I'm a nexus owner, but I'm trying to root my friends charge.

I downloaded Odin 1.8.2 (.rar) and his computer is saying i have to choose a program to open Odin... when I dl'd it at my house on my computer it opened right up. I know someone here can help me, thanks a ton

.•°I love my little girl, Bella°•.


----------



## CraigL (Jun 17, 2011)

Were you able to extract it on your friends computer? If not you need to download winrar to extract it.

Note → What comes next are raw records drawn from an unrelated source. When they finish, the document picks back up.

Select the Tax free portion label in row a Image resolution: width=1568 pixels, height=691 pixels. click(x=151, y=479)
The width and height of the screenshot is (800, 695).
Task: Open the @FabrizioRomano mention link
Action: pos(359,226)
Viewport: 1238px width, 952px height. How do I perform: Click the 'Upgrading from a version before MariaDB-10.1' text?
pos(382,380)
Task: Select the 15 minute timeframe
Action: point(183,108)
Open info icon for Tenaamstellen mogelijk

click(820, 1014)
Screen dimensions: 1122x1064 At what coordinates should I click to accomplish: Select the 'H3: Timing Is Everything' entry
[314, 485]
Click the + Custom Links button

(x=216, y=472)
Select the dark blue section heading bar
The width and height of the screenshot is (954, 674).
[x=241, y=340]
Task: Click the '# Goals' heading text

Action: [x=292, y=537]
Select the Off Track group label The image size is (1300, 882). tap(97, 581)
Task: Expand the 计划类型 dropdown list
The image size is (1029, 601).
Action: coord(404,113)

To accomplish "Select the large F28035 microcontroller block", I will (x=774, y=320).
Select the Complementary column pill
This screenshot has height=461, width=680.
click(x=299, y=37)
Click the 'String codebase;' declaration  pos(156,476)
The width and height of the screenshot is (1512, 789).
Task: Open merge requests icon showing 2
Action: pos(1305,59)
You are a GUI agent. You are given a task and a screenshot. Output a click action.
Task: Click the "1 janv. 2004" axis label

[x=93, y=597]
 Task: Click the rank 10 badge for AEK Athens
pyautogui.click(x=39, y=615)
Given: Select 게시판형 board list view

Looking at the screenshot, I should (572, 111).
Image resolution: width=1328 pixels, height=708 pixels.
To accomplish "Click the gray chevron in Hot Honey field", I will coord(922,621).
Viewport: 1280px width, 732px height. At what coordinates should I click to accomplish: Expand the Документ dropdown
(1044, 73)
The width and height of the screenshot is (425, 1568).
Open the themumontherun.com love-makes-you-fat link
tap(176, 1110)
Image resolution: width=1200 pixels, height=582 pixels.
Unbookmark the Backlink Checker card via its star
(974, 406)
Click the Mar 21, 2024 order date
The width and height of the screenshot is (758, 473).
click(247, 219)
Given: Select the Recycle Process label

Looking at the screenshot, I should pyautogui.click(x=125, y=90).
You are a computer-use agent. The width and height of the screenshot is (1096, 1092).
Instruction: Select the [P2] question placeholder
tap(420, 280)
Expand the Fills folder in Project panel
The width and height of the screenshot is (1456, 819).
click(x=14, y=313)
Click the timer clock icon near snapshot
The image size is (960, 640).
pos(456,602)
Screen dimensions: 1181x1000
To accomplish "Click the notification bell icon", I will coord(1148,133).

Sent from my SCH-I510 using RootzWiki


----------



## throwbot (Jan 2, 2012)

Ahhh, OK. I got 7zip and couldn't do anything with it, but that's definitely what I needed to hear, should get me where I need to go. Thanks man, when I get back to the computer I'll hit you up with a thanks

.•°I love my little girl, Bella°•.


----------



## mikeyscharged (Apr 21, 2012)

Yo. Guys thanks for helping me get this phone rooted. My computer is a little outta date and lacking in a lot of areas. But we were able to get it rooted and gummycharged.. I'm digging it. Used to think throwbot (bestfriend since 8th grade) was a total nerd! Haha! Jk! But I'm addicted already. Thanks for input and ideas to get my charge rooted! Word!


----------



## Endless2232 (Oct 3, 2011)

Glad you got it working. This is probably more than you want to hear right now but GummyCharged is outdated and not supported anymore. There are much newer roms that are actively being worked on. If you look in the development section you will see the most current options. I recommend tweaked 2.0, but eclipse is a great ROM too. If you can get your buddy to help you or if you have questions on how to use anything just let us know. We will try to help.


----------



## mikeyscharged (Apr 21, 2012)

Endless2232 said:


> Glad you got it working. This is probably more than you want to hear right now but GummyCharged is outdated and not supported anymore. There are much newer roms that are actively being worked on. If you look in the development section you will see the most current options. I recommend tweaked 2.0, but eclipse is a great ROM too. If you can get your buddy to help you or if you have questions on how to use anything just let us know. We will try to help.


Word.. I appreciate it. Yea the more I learn about it, the cooler my phone will get. Ill definetly hit you up if I have any questions. 
Thanks man


----------